Old House At Lovaton Farmhouse is a Grade II listed building in the West Devon local planning authority area, England. First listed on 1 October 1989. Shopping arcade. 1 related planning application.
Old House At Lovaton Farmhouse
- WRENN ID
- night-arch-candle
- Grade
- II
- Local Planning Authority
- West Devon
- Country
- England
- Date first listed
- 1 October 1989
- Type
- Shopping arcade
- Source
- Historic England listing
Description
Old House at Lovaton Farmhouse
A house, now used as a farm building, dating from circa the late 15th century and remodelled in the 16th and 17th centuries. The structure is built of cob on a stone rubble plinth with stone rubble patching, and is roofed in corrugated iron with gabled ends. The stacks have been truncated.
The plan is of four rooms with a through-passage. To the lower end, left of the passage, the space is divided into two rooms: the kitchen with an axial stack backing onto the passage, and a smaller, unheated lower end room. To the right of the passage is the hall, also heated from an axial stack at its lower end, though it is uncertain whether the large inner room was heated.

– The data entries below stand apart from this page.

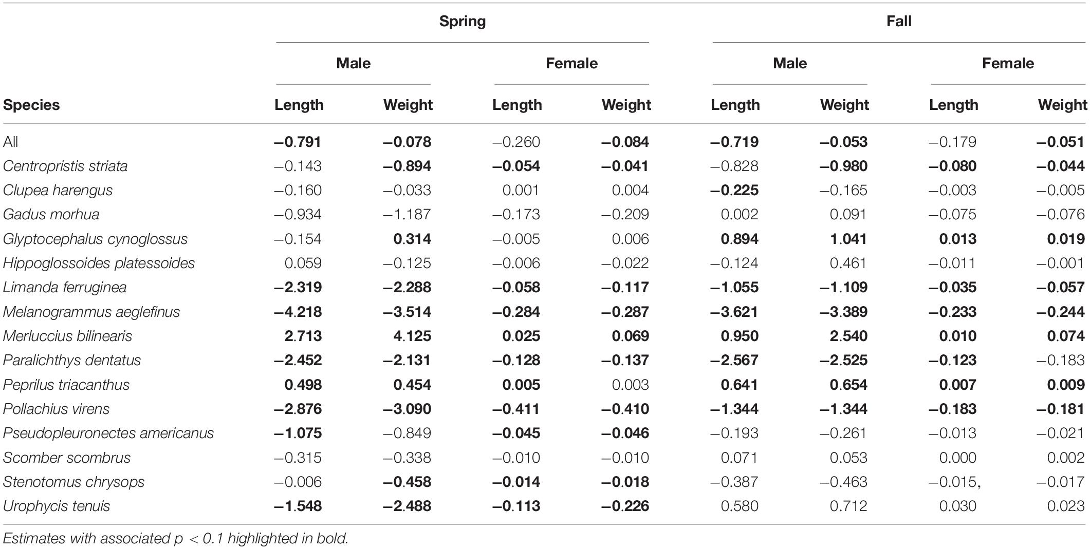Click the Spring Male subheader

353,63
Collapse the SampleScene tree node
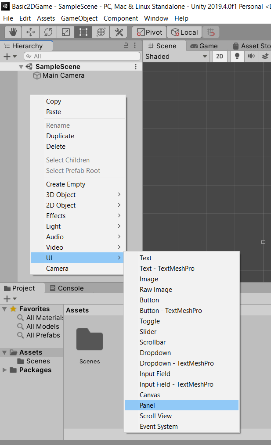Viewport: 271px width, 445px height. point(21,67)
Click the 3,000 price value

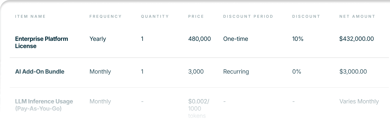coord(196,72)
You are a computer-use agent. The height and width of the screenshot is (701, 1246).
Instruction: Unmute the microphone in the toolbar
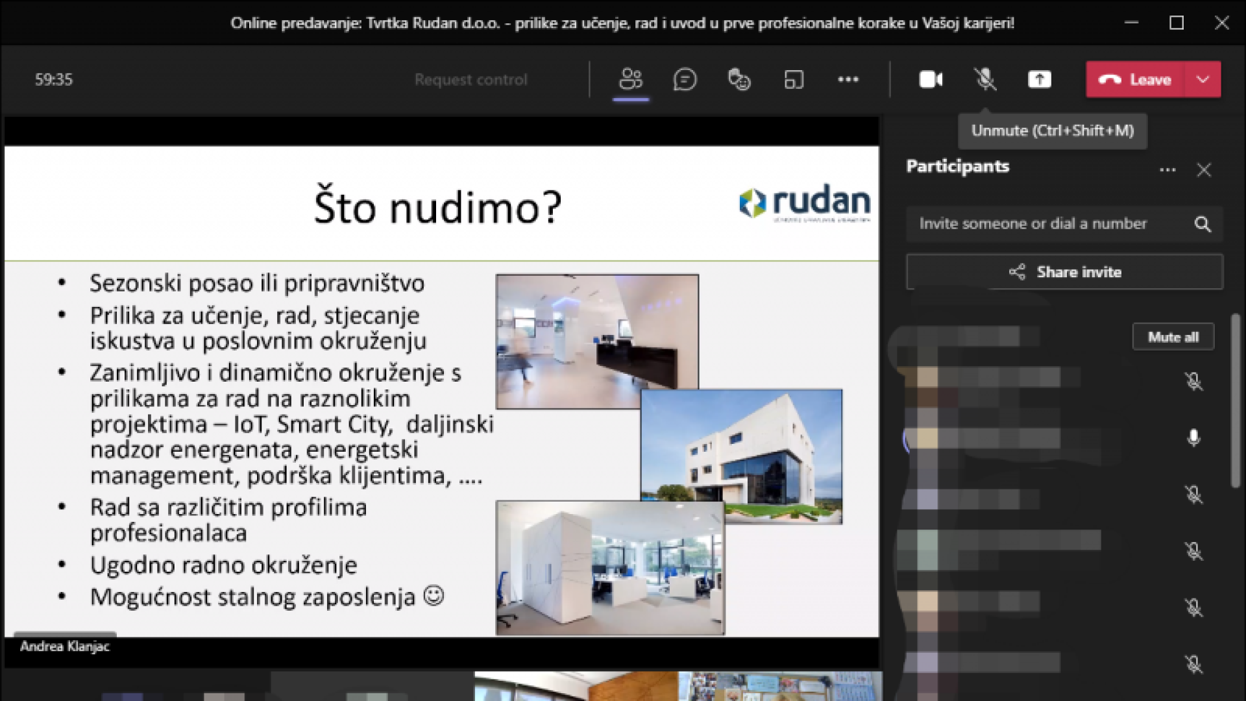[985, 80]
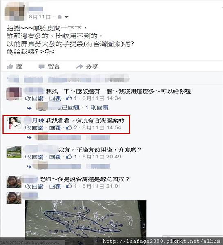
Task: Open commenter name 月珠 profile link
Action: [x=38, y=120]
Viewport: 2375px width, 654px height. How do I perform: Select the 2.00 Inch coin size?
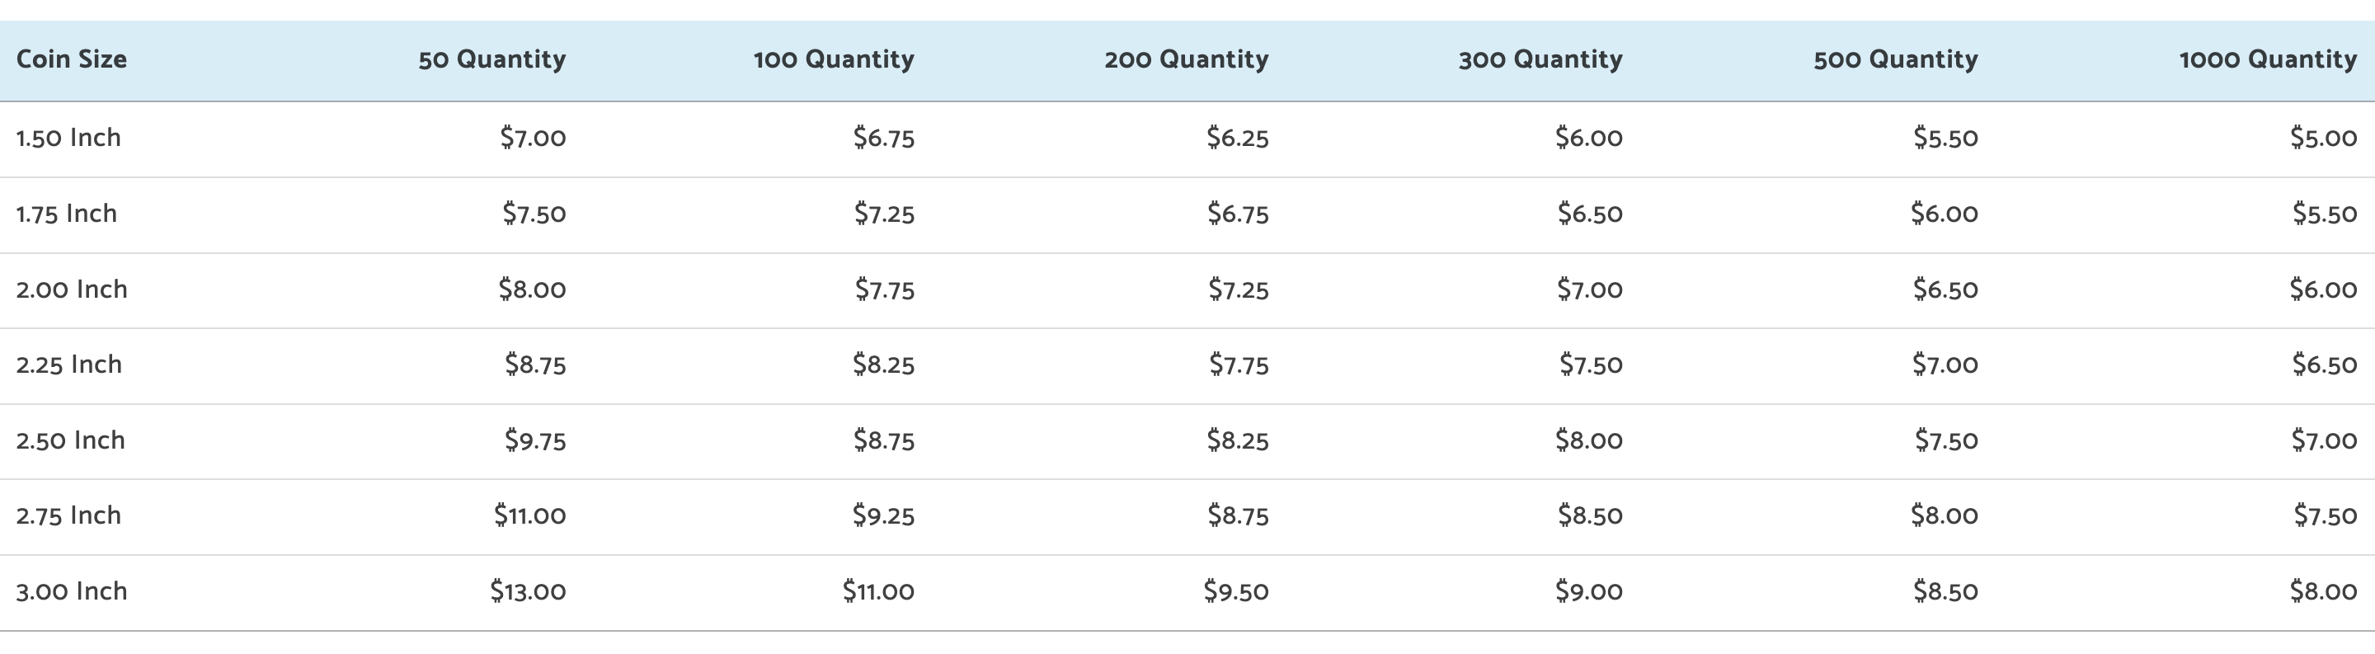pos(72,289)
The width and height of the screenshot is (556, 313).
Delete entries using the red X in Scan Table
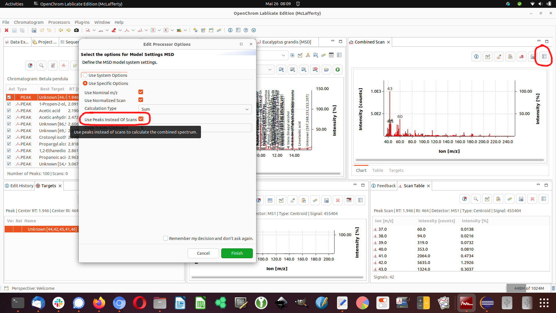click(x=533, y=199)
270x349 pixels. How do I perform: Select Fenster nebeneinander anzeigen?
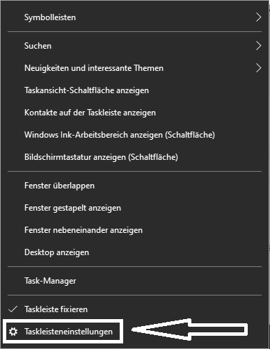pyautogui.click(x=134, y=230)
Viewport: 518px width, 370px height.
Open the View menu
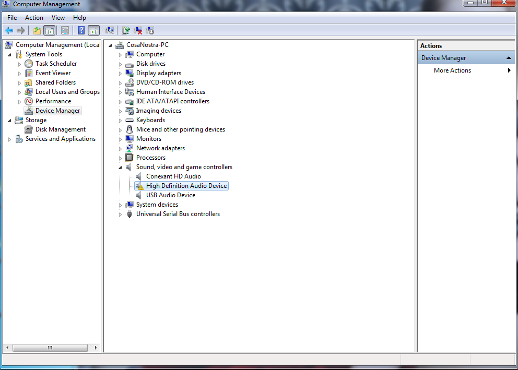(x=58, y=17)
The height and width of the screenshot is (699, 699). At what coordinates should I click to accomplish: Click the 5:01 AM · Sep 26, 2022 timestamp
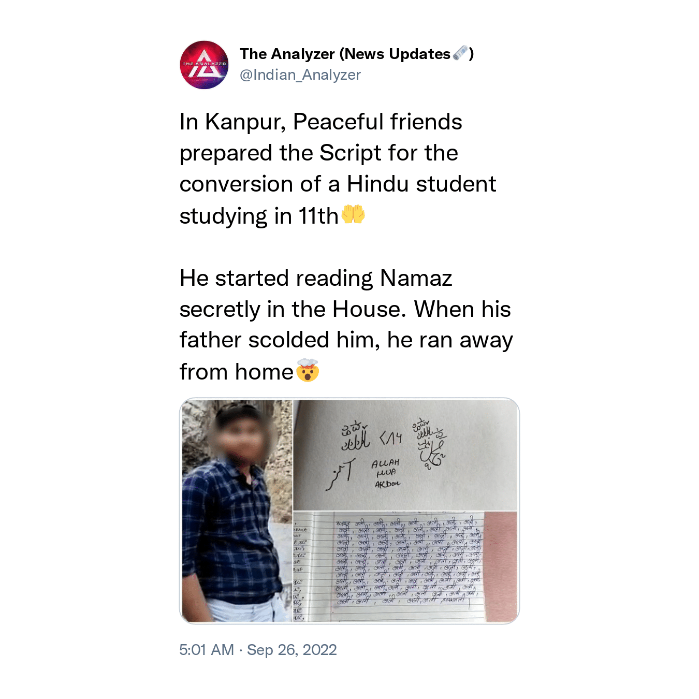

The building's development shows that it was originally a two-room-and-through-passage plan, with both the hall and lower end open to the roof and separated by a cob partition wall on the lower side of the passage. While the hall remained open to the roof, the lower end was floored and an axial stack was built against the partition wall, probably in the early 16th century. An axial stack was also built at the lower end of the hall in the 16th century, though the floor here was inserted in the 17th century. The large inner room is probably a 17th-century addition. The division of the lower end to form a small unheated end room was likely either a 17th or early 18th-century improvement, or more probably part of the initial remodelling phase in the 16th century, intended to provide an inner room to the lower end parlour with a solar above and a hall still open to the roof.
The exterior is of two storeys with an asymmetrical front. The higher end front wall to the right has largely collapsed. Various casements from the late 19th or 20th century are present. The passage front doorway, left of centre, has a 17th-century ovolo-and-fillet moulded frame with mason's mitres, the stops worn, and features a later plank door. At the rear, the high end wall to the left has collapsed; the lower end to the right is blind. The passage rear doorway at the centre has a chamfered frame and old plank door, with a circa 18th-century two-light casement above fitted with leaded panes. In the lower gable end on the first floor remain the wooden frame of a medieval three-light window with pointed head lights, the mullions missing.
The hall fireplace has chamfered monolithic granite jambs and a later, 17th-century timber lintel with scratch moulding. Above the fireplace lintel is the stub of a chamfered axial beam with run-out stops, and to the right of the fireplace is a partition on a chamfered timber beam with a step stop. Set back below are the remains of a plank and muntin screen with chamfered muntins, a doorway with a scratch-moulded head beam, and an old plank door. The passage contains large unchamfered joists. The kitchen fireplace has roll-moulded monolithic granite jambs, a matching moulded timber lintel, and a 19th-century oven. The axial ceiling beam is plastered over, and in the back wall is an 18th-century cupboard with fielded panel doors. The small lower end room has a roughly hewn axial beam and a straight-flight staircase. In the chamber over the lower end is a small fireplace with a curved back and unchamfered timber lintel. The cob wall between the passage and lower end is smoke-blackened on both sides and contains a small wooden doorframe with a pointed, almost round head, chamfered on the higher side and rebated for a door on the lower side.
Of the original medieval roof structure, two trusses survive: one over the lower end and another over the lower end of the hall, which has arch braces. There is no truss between them; the purlins are supported on the cob wall on the lower side of the passage. The trusses are side-pegged jointed crucks with triangular blocks at the apex, diagonal threaded ridgepiece, and threaded purlins, all smoke-blackened. The roof is wind-braced over the hall but not over the lower end. A lighter scantling wind-brace over the passage is nailed to the purlins. The collar of the lower end truss is missing. Some of the purlins survive over the lower end and over the hall, but the higher end truss or trusses and most of the common rafters are missing.